Google released Android 17 Beta 4 on April 16, 2026 and with it came an announcement that developers have been waiting for. This is the last scheduled beta in the Android 17 release cycle.
The platform APIs are locked, the major features are already baked in, and everything from here until the stable release is about tightening screws rather than adding new parts.
Beta 4 is available for all Pixel devices from the Pixel 6 series right through to the latest Pixel 10 lineup, including foldables like the Pixel 9 Pro Fold and Pixel 10 Pro Fold, and the Pixel Tablet. Notably, this is also the last major Android OS update the original Pixel 6 and Pixel 6 Pro will receive, with software support for those devices ending in October 2026.
Unlike the more feature-heavy Beta 2 and Beta 3 releases, this one is deliberately quiet on the surface. There are no splashy UI changes or headline new features dropped at the last minute. What Beta 4 brings instead is stability - and at this stage, that's exactly what's needed.
One of the most significant technical changes landing in Android 17 is the introduction of app memory limits. Android will now cap how much RAM an individual app can consume based on the device's total memory. The goal is straightforward - stop rogue applications from gobbling up system resources and causing the kind of slow, stuttery experience that has frustrated Android users for years. UI lag, battery drain, and apps being killed unexpectedly in the background are all symptoms of unchecked memory usage. These limits target the worst offenders before they destabilise the whole system.
Another change that will matter enormously for tablet and foldable users - apps targeting Android 17 can no longer opt out of screen orientation and resizability requirements on large-screen devices. For years, developers have been able to lock their apps to portrait mode or a fixed phone-sized window, making the experience on larger screens feel awkward and unfinished. Android 17 closes that door. Apps must now adapt properly to the screen in front of them, whether that's a tablet, a foldable in half-open position, or anything in between.

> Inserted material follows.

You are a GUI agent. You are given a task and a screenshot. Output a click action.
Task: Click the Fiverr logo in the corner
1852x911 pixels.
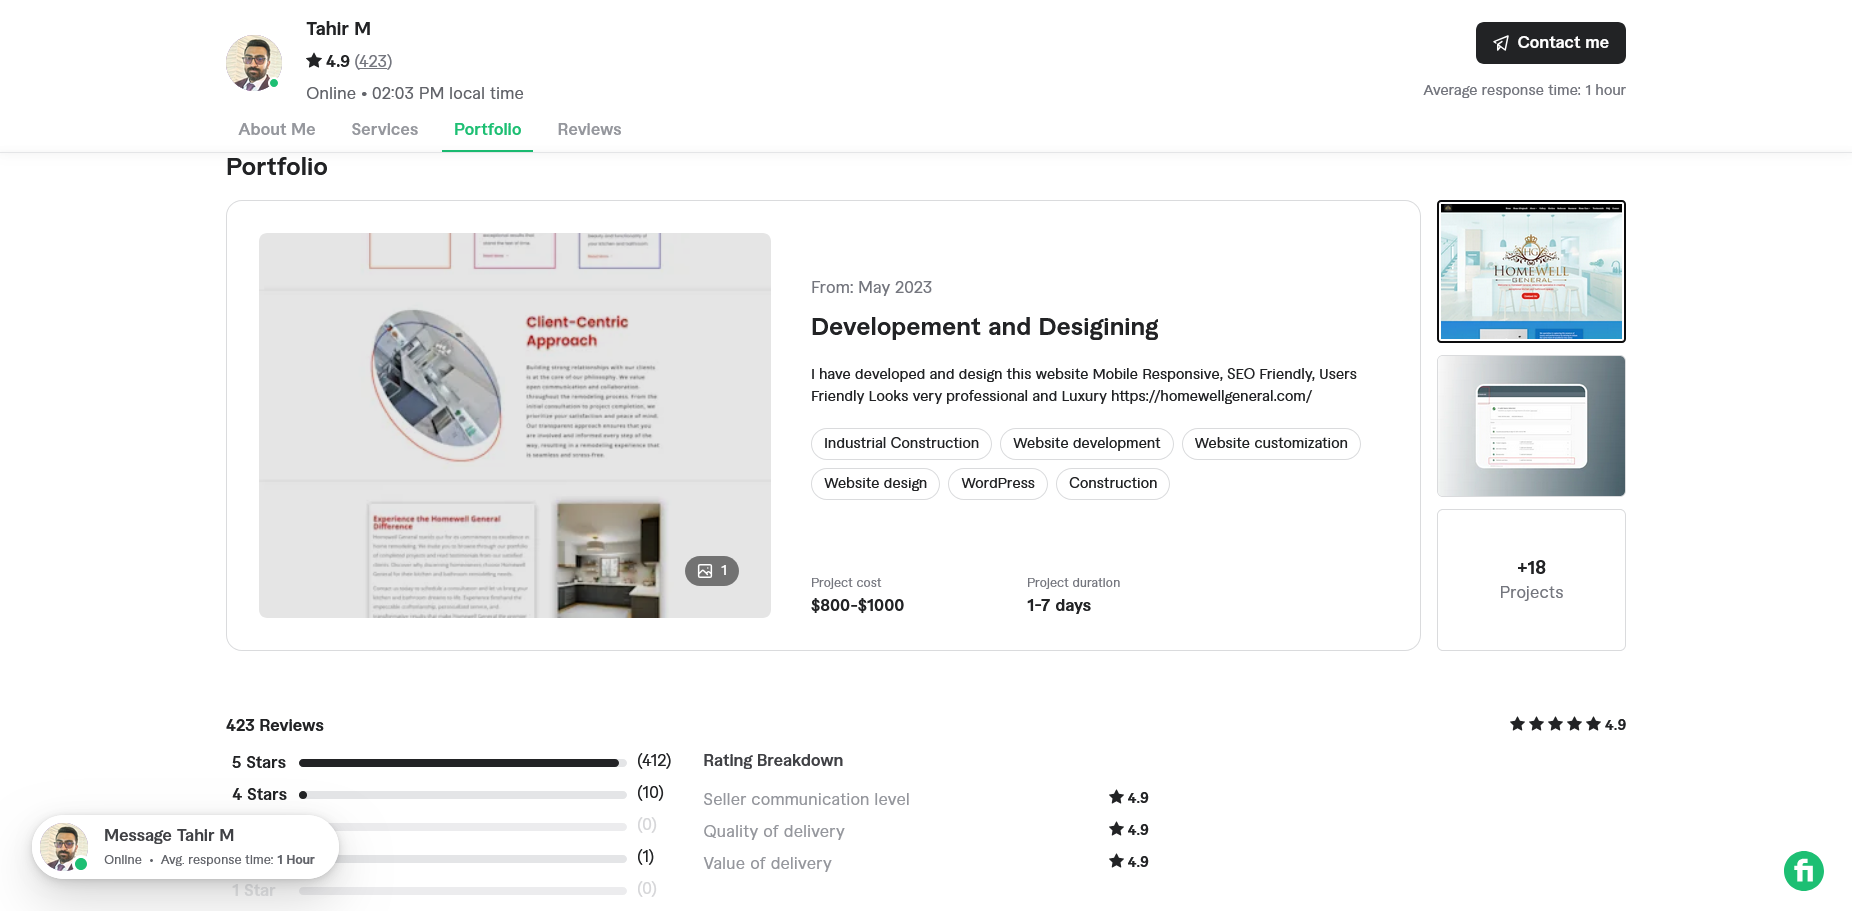1804,871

A handful of bug fixes also made the cut. An annoying issue where webpage URLs were automatically bundled into screenshots being shared has been resolved. An accessibility bug that left devices completely unresponsive has been patched. A media control widget glitch that caused playback controls to disappear between sessions has also been addressed.
Google is asking developers to use this window to finalise compatibility testing, update SDKs and libraries, and ensure their apps are ready before the stable release lands. That stable version is expected sometime around mid-2026 - likely May or June - first for Pixel devices, with other manufacturers to follow in the months after.
Android 17 is nearly done. The final push is underway.